Hadits ke-38
Minum dari Wadah Kulit Milik Non Muslim
عَنِ ابْنِ وَعْلَةَ السَّبَإِيُّ قَالَ: سَأَلْتُ عَبْدَ اللهِ بْنِ عَبَّاسٍ قُلْتُ: إِنَّا نَكُوْنُ بِالْمَغْرِبِ فَيَأْتِنَا الْمَجُوْسُ بِالأَسْقِيَةِ فِيْهَا الْمَاءُ وَ الْوَدَكُ فَقَالَ: اشْرَبْ فَقُلْتُ: أَرَأْيٌ تَرَاهُ فَقَالَ ابْنُ عَبَّاسٍ: سَمِعْتُ رَسُوْلَ اللهِ (ص) يَقُوْلُ: دِبَاغُهُ طَهُوْرُهُ.
Artinya:
Dari Abu Wa‘lah yang berkata, aku bertanya kepada ‘Abdullah bin ‘Abbas: Kami berada di negeri Maghrib, kemudian datanglah orang Majusi yang membawa wadah yang bersisi air dan lemak. Majusi itu berkata: “Minumlah darinya.” Aku bertanya kepada Ibnu ‘Abbas: “Bagaimana pendapatmu?” Dia menjawab: “Aku mendengar Rasulullah s.a.w. bersabda: Kulit (yang telah disamak) tempat minuman adalah suci.” (H.R. Muslim).
Keterangan:
Salah satu persoalan pelik dalam interaksi dengan non muslim adalah persoalan kehalalan makanan. Karena ajaran Islam dengan non Islam jelas berbeda. Apa yang dianggap haram oleh Islam, belum tentu dianggap haram juga oleh agama lain. Babi misalnya yang jelas haram di mata Islam, ternyata tidak haram dalam kacamata agama Kristen.

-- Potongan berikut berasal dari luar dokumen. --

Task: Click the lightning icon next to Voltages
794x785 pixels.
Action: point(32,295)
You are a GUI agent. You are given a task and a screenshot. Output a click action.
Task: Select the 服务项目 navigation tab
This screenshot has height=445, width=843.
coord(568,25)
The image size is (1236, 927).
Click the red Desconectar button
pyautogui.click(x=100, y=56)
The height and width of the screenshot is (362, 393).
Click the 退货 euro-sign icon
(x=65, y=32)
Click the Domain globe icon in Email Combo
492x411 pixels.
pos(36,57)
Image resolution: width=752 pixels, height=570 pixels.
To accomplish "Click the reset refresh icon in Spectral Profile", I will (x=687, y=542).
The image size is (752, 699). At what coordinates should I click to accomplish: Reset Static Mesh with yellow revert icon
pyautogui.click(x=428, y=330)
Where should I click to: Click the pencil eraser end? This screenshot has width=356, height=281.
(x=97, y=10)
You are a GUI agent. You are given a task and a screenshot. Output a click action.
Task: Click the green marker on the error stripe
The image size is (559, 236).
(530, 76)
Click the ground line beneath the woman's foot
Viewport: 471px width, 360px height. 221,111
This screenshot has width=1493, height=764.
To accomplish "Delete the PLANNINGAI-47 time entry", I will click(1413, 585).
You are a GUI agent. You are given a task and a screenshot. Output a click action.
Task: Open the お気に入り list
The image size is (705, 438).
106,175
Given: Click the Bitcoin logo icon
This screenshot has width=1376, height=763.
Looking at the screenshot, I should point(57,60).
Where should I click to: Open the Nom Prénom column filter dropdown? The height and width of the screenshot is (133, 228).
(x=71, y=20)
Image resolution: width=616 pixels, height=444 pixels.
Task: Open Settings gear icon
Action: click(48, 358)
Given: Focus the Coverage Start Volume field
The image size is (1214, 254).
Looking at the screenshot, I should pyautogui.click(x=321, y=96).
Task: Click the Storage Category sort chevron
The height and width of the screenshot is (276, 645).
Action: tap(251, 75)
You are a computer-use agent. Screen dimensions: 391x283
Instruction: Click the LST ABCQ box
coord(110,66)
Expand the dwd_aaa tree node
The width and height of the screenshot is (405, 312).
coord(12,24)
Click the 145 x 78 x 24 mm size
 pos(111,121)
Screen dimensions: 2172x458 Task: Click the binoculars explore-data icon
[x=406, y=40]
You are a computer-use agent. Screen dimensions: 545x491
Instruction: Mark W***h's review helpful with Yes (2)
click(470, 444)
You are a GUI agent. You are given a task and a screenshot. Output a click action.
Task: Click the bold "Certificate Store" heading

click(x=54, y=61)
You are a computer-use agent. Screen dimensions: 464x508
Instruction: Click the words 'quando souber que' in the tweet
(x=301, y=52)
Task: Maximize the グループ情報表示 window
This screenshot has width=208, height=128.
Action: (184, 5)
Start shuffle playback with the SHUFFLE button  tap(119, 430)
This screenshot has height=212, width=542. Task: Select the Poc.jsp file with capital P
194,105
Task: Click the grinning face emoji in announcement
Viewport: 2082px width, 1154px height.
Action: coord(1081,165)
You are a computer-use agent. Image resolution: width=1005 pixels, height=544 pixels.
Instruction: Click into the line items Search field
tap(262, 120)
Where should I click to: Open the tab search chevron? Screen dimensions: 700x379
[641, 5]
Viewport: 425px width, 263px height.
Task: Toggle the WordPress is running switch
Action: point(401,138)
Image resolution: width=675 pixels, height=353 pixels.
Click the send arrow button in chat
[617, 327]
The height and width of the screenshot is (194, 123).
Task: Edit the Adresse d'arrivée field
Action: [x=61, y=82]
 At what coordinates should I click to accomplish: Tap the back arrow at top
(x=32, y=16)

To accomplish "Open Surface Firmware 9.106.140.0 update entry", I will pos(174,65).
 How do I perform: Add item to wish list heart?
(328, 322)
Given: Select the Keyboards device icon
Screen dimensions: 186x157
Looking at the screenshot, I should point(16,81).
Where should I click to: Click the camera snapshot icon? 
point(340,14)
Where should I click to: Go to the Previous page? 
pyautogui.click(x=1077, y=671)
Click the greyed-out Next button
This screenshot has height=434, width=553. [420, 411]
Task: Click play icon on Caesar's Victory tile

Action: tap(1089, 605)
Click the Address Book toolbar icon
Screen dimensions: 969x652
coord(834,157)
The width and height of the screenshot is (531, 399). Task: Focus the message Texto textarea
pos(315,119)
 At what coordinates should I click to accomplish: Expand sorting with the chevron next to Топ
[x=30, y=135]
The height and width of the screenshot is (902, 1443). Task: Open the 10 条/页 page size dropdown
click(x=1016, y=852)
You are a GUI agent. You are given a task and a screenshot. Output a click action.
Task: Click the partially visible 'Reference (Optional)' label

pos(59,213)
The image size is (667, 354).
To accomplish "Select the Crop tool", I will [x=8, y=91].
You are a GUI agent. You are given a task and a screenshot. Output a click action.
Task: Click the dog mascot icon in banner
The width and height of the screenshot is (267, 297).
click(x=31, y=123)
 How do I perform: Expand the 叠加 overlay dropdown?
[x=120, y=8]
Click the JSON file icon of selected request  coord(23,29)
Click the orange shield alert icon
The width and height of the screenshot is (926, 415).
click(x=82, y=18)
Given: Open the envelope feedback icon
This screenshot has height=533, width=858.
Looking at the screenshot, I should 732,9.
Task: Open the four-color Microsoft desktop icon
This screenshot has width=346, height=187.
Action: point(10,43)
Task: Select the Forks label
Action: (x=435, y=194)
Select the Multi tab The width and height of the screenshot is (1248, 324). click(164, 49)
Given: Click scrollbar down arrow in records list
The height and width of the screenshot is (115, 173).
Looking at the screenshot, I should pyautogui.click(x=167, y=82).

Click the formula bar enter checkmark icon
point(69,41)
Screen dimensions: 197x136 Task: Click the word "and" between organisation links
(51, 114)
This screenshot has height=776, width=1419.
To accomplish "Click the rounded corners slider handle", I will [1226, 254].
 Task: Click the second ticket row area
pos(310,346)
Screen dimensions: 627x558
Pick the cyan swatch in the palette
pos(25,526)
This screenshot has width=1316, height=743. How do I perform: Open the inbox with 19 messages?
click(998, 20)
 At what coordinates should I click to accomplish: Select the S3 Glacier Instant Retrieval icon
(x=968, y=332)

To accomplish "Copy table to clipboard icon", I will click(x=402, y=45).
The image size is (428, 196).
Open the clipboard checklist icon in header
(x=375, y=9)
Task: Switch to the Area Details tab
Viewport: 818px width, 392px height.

Dalam kondisi seperti ini seringkali seorang muslim terjatuh dalam dilema. Satu sisi, mereka harus terus menjaga hubungan dengan non muslim. Di sisi lain, kehalalan terhadap asal muasal makanan juga tidak bisa dielakkan. Karena itu, Rasulullah s.a.w. memberikan solusi dengan berlaku selektif terhadap makanan tersebut, walaupun tidak terlampau ekstrem.